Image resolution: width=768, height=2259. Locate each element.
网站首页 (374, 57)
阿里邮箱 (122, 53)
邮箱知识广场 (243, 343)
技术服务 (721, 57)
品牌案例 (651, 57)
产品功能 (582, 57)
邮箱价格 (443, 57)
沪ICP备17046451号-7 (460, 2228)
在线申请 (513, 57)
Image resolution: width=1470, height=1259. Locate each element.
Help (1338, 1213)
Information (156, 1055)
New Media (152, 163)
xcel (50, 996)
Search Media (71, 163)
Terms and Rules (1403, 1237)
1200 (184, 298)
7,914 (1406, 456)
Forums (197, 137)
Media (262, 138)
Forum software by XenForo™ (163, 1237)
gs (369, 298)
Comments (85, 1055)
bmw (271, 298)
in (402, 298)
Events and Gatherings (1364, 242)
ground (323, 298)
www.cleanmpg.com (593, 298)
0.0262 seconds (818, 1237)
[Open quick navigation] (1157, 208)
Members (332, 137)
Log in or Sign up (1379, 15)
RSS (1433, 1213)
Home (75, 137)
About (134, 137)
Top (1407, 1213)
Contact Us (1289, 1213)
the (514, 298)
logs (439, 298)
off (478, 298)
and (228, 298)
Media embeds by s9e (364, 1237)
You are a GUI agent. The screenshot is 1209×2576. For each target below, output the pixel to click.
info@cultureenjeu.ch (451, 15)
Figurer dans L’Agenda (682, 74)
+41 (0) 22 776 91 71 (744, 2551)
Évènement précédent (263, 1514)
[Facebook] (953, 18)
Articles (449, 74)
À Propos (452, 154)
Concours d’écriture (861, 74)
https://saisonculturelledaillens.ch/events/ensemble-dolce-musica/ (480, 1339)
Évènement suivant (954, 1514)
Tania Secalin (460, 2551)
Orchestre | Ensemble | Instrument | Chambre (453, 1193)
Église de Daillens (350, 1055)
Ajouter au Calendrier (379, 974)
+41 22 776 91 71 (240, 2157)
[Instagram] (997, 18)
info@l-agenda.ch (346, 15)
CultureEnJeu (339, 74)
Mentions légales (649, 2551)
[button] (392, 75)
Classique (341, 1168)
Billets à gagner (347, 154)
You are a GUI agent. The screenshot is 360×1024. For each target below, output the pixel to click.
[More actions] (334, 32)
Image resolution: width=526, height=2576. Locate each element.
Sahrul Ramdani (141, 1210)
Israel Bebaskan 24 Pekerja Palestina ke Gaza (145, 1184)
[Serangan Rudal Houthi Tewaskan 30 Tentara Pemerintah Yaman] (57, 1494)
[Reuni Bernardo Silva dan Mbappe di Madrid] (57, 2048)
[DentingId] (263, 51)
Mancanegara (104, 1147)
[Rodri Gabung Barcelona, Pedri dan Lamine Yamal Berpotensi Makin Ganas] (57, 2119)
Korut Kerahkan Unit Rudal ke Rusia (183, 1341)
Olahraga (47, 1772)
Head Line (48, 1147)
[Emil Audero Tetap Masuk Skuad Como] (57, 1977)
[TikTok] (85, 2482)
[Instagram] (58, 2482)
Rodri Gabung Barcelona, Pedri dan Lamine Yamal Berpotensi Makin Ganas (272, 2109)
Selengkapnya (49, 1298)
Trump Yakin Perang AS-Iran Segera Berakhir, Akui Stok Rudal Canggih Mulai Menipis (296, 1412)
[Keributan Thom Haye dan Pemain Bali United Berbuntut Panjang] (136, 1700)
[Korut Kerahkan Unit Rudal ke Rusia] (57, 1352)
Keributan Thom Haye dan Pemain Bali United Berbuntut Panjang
====
» Requirement:
All that is wanted is the stretch of lines above from the one containing "阿里邮箱 (122, 53)" through the one containing "Concours d’écriture (861, 74)", duplicated exactly.

» Completed task:
阿里邮箱 (122, 53)
邮箱知识广场 (243, 343)
技术服务 (721, 57)
品牌案例 (651, 57)
产品功能 (582, 57)
邮箱价格 (443, 57)
沪ICP备17046451号-7 (460, 2228)
在线申请 (513, 57)
Image resolution: width=1470, height=1259. Locate each element.
Help (1338, 1213)
Information (156, 1055)
New Media (152, 163)
xcel (50, 996)
Search Media (71, 163)
Terms and Rules (1403, 1237)
1200 (184, 298)
7,914 (1406, 456)
Forums (197, 137)
Media (262, 138)
Forum software by XenForo™ (163, 1237)
gs (369, 298)
Comments (85, 1055)
bmw (271, 298)
in (402, 298)
Events and Gatherings (1364, 242)
ground (323, 298)
www.cleanmpg.com (593, 298)
0.0262 seconds (818, 1237)
[Open quick navigation] (1157, 208)
Members (332, 137)
Log in or Sign up (1379, 15)
RSS (1433, 1213)
Home (75, 137)
About (134, 137)
Top (1407, 1213)
Contact Us (1289, 1213)
the (514, 298)
logs (439, 298)
off (478, 298)
and (228, 298)
Media embeds by s9e (364, 1237)
You are a GUI agent. The screenshot is 1209×2576. For each target below, output the pixel to click.
info@cultureenjeu.ch (451, 15)
Figurer dans L’Agenda (682, 74)
+41 (0) 22 776 91 71 (744, 2551)
Évènement précédent (263, 1514)
[Facebook] (953, 18)
Articles (449, 74)
À Propos (452, 154)
Concours d’écriture (861, 74)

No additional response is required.